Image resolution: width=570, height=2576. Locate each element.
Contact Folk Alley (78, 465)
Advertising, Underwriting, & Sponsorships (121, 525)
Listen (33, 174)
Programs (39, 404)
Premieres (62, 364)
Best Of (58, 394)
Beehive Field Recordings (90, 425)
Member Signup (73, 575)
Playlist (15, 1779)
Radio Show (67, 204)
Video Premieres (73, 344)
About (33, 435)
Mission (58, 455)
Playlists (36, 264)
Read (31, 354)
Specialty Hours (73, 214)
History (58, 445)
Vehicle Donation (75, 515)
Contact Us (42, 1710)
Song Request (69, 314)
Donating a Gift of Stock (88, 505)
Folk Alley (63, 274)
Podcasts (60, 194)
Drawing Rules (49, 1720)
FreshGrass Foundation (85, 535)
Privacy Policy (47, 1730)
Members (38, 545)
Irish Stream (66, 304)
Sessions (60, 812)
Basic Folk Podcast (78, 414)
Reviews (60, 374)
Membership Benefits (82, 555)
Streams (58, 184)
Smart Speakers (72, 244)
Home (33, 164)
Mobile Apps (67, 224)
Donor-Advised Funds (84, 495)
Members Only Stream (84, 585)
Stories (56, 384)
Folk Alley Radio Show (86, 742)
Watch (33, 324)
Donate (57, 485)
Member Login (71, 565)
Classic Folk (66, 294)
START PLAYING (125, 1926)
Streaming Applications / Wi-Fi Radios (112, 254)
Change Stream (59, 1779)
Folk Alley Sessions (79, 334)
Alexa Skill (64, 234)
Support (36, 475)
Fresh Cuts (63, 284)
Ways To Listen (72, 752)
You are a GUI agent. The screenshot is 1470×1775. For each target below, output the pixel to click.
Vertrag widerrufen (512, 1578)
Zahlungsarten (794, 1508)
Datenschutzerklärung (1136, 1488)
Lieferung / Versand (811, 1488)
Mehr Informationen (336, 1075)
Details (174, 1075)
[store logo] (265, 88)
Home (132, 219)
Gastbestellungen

▶ _BRIEF_:
Repeat every line of the material exactly.

▶ _ANSWER TO THE EXERCISE_:
Image resolution: width=570, height=2576. Locate each element.
Contact Folk Alley (78, 465)
Advertising, Underwriting, & Sponsorships (121, 525)
Listen (33, 174)
Programs (39, 404)
Premieres (62, 364)
Best Of (58, 394)
Beehive Field Recordings (90, 425)
Member Signup (73, 575)
Playlist (15, 1779)
Radio Show (67, 204)
Video Premieres (73, 344)
About (33, 435)
Mission (58, 455)
Playlists (36, 264)
Read (31, 354)
Specialty Hours (73, 214)
History (58, 445)
Vehicle Donation (75, 515)
Contact Us (42, 1710)
Song Request (69, 314)
Donating a Gift of Stock (88, 505)
Folk Alley (63, 274)
Podcasts (60, 194)
Drawing Rules (49, 1720)
FreshGrass Foundation (85, 535)
Privacy Policy (47, 1730)
Members (38, 545)
Irish Stream (66, 304)
Sessions (60, 812)
Basic Folk Podcast (78, 414)
Reviews (60, 374)
Membership Benefits (82, 555)
Streams (58, 184)
Smart Speakers (72, 244)
Home (33, 164)
Mobile Apps (67, 224)
Donor-Advised Funds (84, 495)
Members Only Stream (84, 585)
Stories (56, 384)
Folk Alley Radio Show (86, 742)
Watch (33, 324)
Donate (57, 485)
Member Login (71, 565)
Classic Folk (66, 294)
START PLAYING (125, 1926)
Streaming Applications / Wi-Fi Radios (112, 254)
Change Stream (59, 1779)
Folk Alley Sessions (79, 334)
Alexa Skill (64, 234)
Support (36, 475)
Fresh Cuts (63, 284)
Ways To Listen (72, 752)
You are a GUI agent. The screenshot is 1470×1775. For each target below, output the pixel to click.
Vertrag widerrufen (512, 1578)
Zahlungsarten (794, 1508)
Datenschutzerklärung (1136, 1488)
Lieferung / Versand (811, 1488)
Mehr Informationen (336, 1075)
Details (174, 1075)
[store logo] (265, 88)
Home (132, 219)
Gastbestellungen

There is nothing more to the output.